• _WORK TO DO_: Please revise the listing below so that every "screenshot" becomes "image", with everything else left the same.

• _SOURCE MATERIAL_:
☆ ☆ ☆ ☆ ☆

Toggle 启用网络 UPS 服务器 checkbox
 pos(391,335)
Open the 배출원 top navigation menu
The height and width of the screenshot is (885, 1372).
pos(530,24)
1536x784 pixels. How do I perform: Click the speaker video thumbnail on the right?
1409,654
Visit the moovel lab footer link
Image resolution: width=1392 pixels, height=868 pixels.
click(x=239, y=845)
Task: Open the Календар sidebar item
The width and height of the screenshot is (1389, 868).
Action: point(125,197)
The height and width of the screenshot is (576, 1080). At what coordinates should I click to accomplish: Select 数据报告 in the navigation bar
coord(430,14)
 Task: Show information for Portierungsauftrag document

☆ ☆ ☆ ☆ ☆

• _WRITTEN RESPONSE_:
Toggle 启用网络 UPS 服务器 checkbox
 pos(391,335)
Open the 배출원 top navigation menu
The height and width of the image is (885, 1372).
pos(530,24)
1536x784 pixels. How do I perform: Click the speaker video thumbnail on the right?
1409,654
Visit the moovel lab footer link
Image resolution: width=1392 pixels, height=868 pixels.
click(x=239, y=845)
Task: Open the Календар sidebar item
The width and height of the image is (1389, 868).
Action: point(125,197)
The height and width of the image is (576, 1080). At what coordinates should I click to accomplish: Select 数据报告 in the navigation bar
coord(430,14)
 Task: Show information for Portierungsauftrag document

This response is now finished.